Q&A: Realtor Conflict?

Q&A: Realtor Conflict?

Q. I live in a 130 unit co-op in Bergen County, and have a question regarding what may be a conflict of interest involving the separation of co-op administration and outside business concerns. Recently, several shareholders (including myself) noticed that one of our board members, a top-selling realtor with Weichert, is listing and selling units in our building in the local newspaper and online. Isn’t it a conflict of interest to have someone actively sitting on the board, attending interviews with prospective buyers, and profiting by the sales of units via a commission?

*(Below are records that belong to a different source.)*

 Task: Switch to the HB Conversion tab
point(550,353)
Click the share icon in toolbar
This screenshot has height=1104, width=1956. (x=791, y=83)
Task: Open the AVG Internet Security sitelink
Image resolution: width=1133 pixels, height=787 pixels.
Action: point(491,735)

                                 —Sale-ing Along 

A. According to David J. Byrne, Esq., an attorney and a partner with the law offices of Ansell Grimm & Aaron, P.C., in New York City and Princeton, “New Jersey law has not yet set the precise judicial standard of review with respect to actions or in actions of cooperative directors. However, the Business Judgment Rule under Business Corporation Law (BCL) has been held by New York and New Jersey courts to govern the actions or inactions of directors of condominiums and homeowners associations. I suspect that this standard will eventually be applied to a cooperative board of directors.

“Pursuant to this standard, a board has fiduciary duty to a cooperative’s shareholders to preserve those shareholders’ interests and rights. That board must act in compliance with the co-op’s bylaws and proprietary lease, and free of fraud, self-dealing, and unconscionability. That board must act reasonably and in good faith.

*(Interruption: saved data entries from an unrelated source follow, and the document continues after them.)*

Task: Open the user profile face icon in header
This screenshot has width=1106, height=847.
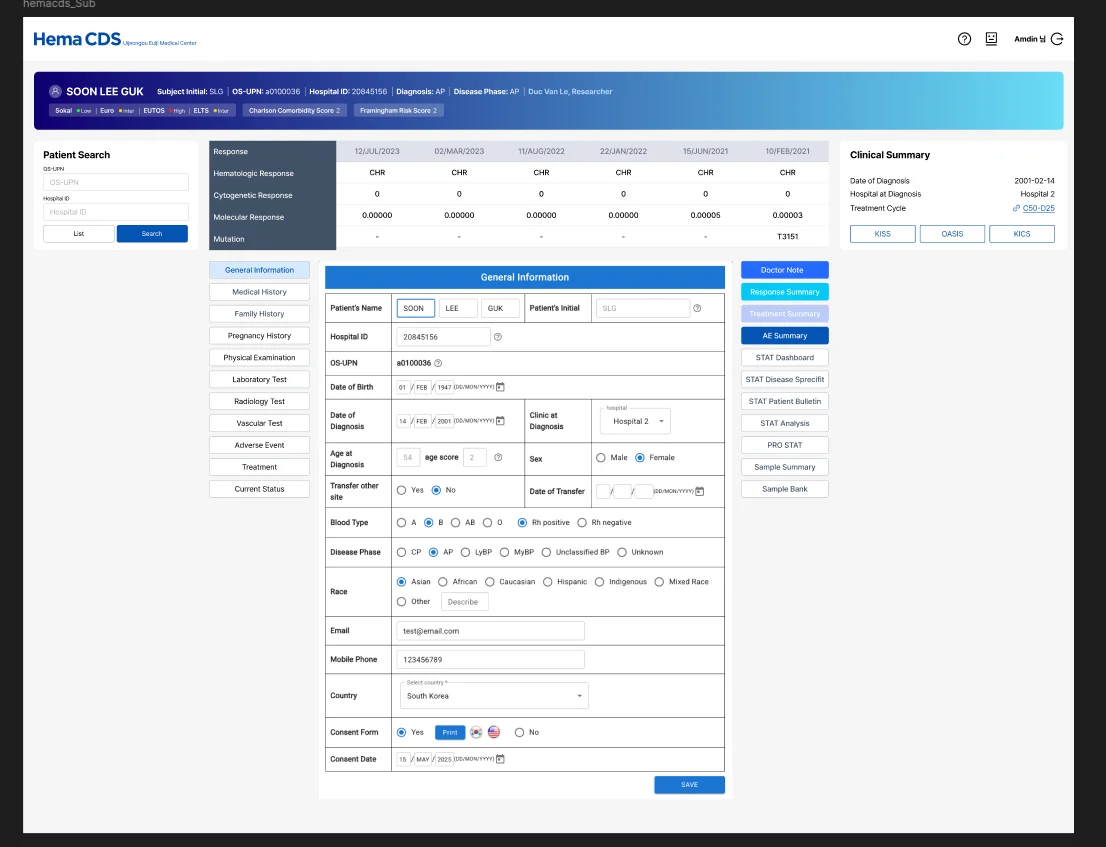Action: point(991,39)
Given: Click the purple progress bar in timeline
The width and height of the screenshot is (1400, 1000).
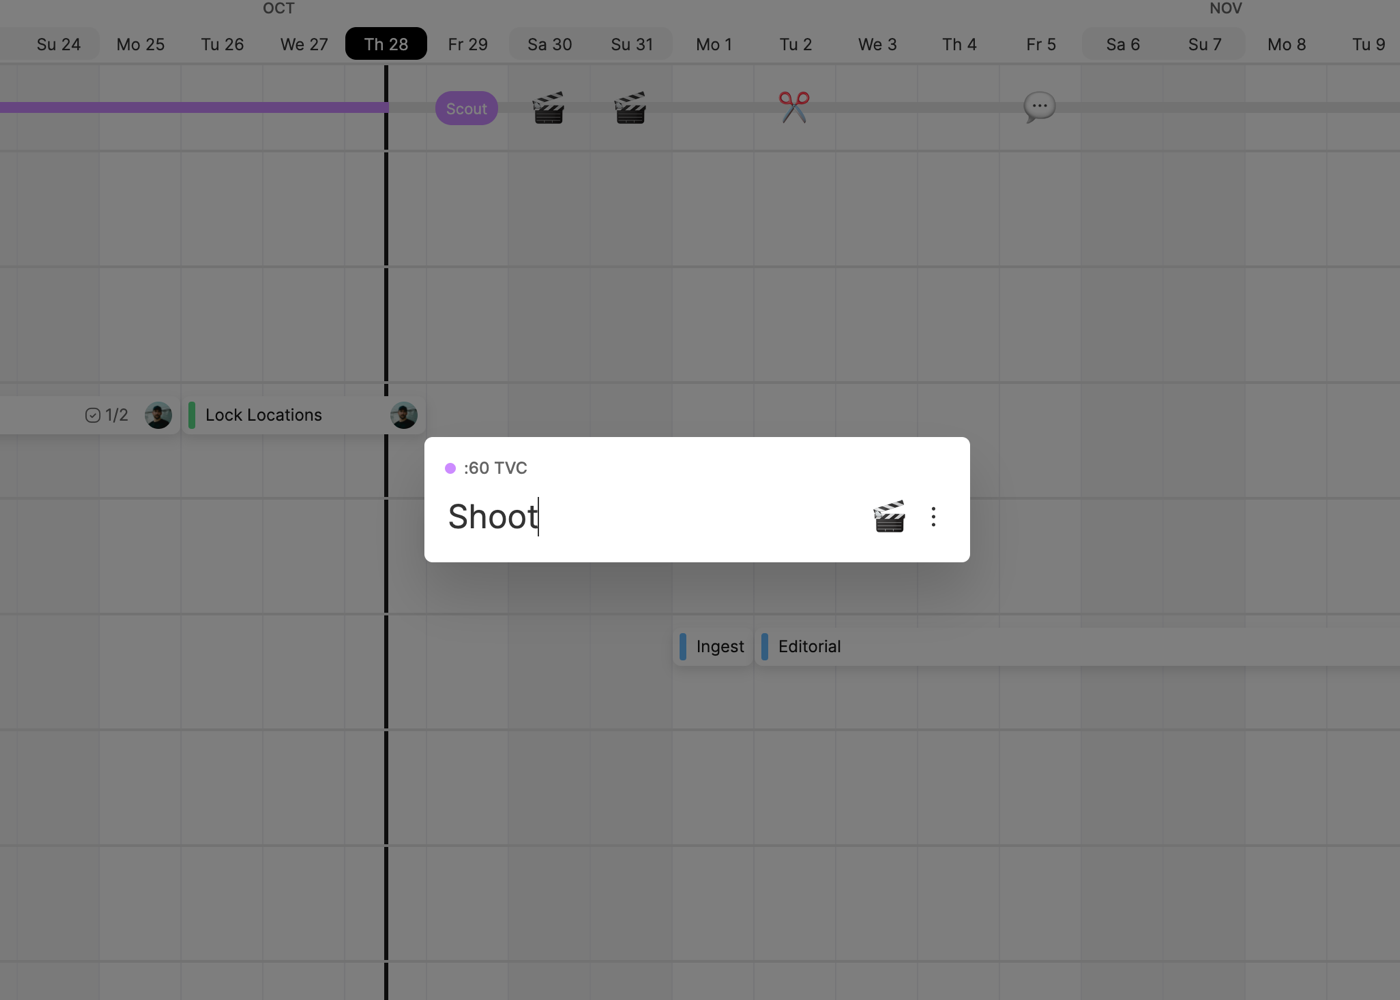Looking at the screenshot, I should [190, 107].
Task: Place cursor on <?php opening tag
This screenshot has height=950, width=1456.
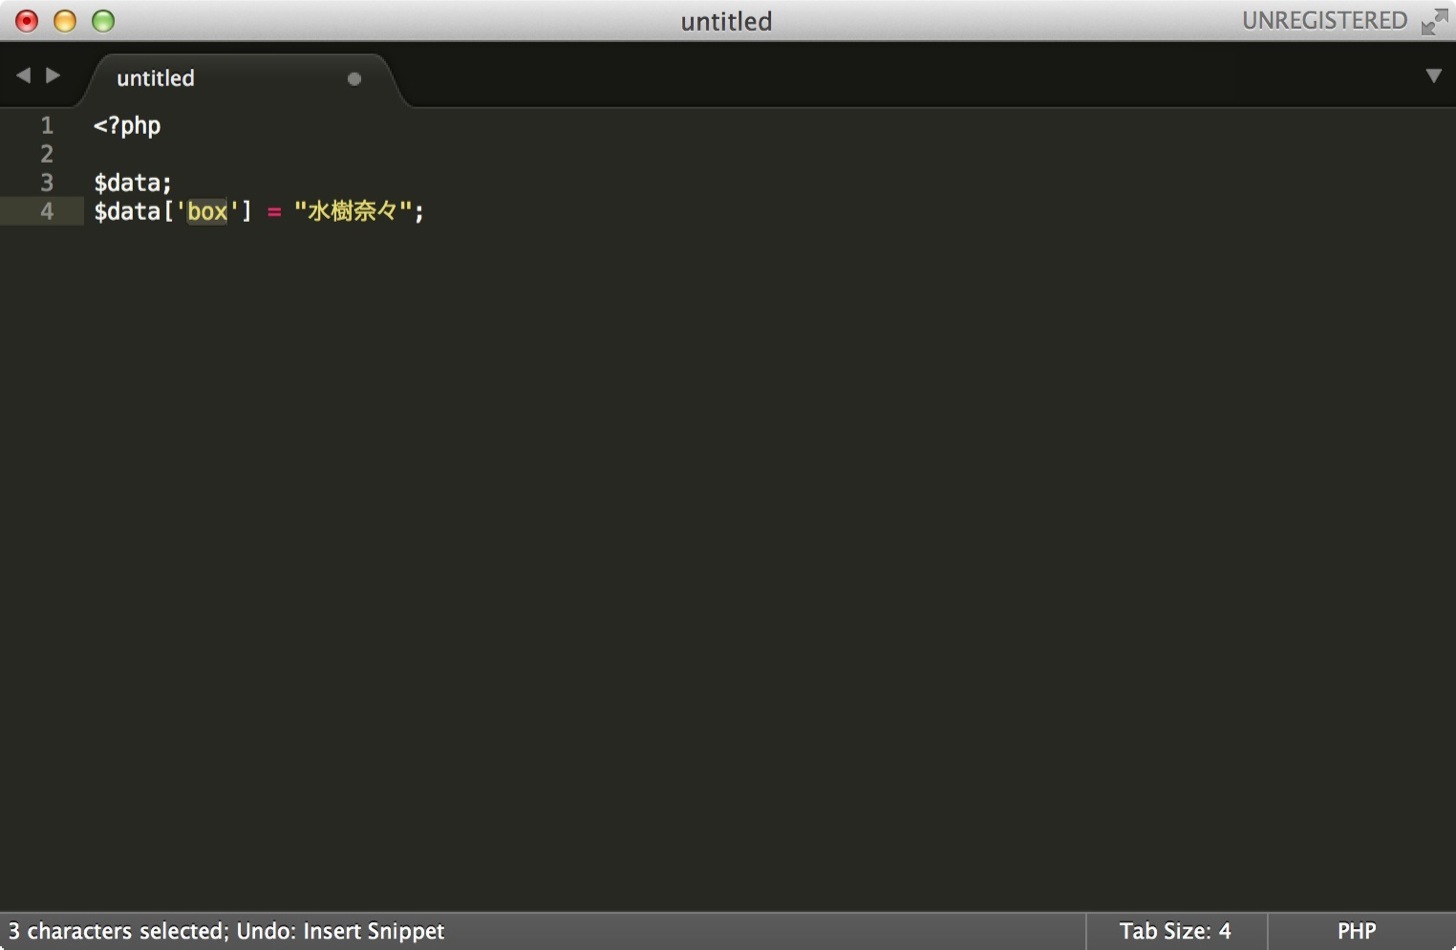Action: 127,126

“The BCL would likely be applied to the director’s actions here. So long as this director is acting in good faith (it’s considered difficult to prove otherwise), the director’s actions are protected. Only through a consideration of more specific facts (i.e., whether the director is disclosing his/her position, the circumstances of his/her role in admission decisions or votes, his/her role in and/or influence on that co-op’s admissions committee) can it be determined whether this dual role constitutes a fiduciary duty breach. Ultimately, the BCL maintains a very high threshold of protection for directors such that establishing a violation is very difficult.

“In conclusion, the simple dual role described in this Q&A does not, in and of itself, constitute a breach of the director’s fiduciary duty. The conduct of the director in these roles is determinative.”